(A block of data)
────────

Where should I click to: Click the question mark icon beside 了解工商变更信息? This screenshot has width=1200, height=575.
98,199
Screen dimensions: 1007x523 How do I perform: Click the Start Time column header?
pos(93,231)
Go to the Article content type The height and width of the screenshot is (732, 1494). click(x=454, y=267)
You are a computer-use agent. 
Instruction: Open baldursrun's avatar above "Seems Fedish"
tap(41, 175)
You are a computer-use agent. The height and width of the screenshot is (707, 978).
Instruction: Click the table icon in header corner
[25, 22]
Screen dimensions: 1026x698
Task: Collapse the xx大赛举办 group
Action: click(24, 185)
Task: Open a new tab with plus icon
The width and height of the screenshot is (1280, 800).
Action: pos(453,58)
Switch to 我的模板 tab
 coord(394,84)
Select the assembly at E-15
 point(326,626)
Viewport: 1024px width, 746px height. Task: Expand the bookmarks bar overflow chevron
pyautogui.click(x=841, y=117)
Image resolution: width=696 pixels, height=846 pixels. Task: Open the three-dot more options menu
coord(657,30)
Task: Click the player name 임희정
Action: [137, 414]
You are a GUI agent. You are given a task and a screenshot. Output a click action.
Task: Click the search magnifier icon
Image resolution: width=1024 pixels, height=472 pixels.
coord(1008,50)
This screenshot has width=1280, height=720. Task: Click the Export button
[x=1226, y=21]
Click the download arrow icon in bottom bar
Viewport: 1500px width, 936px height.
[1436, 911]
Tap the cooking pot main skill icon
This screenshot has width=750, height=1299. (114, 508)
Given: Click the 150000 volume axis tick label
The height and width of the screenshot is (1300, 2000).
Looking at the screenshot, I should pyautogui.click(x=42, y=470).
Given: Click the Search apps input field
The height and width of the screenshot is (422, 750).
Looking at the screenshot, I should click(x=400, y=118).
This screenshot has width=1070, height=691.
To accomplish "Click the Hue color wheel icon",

────────

Rewrite the data as a Markdown table with the columns Row and Line, starting at the first line of the data and ending at the line that contains "pos(93,231)", both included. Number each line in order and leave out any blank lines.

REPLY:
| Row | Line |
|---|---|
| 1 | Where should I click to: Click the question mark icon beside 了解工商变更信息? This screenshot has width=1200, height=575. |
| 2 | 98,199 |
| 3 | Screen dimensions: 1007x523 How do I perform: Click the Start Time column header? |
| 4 | pos(93,231) |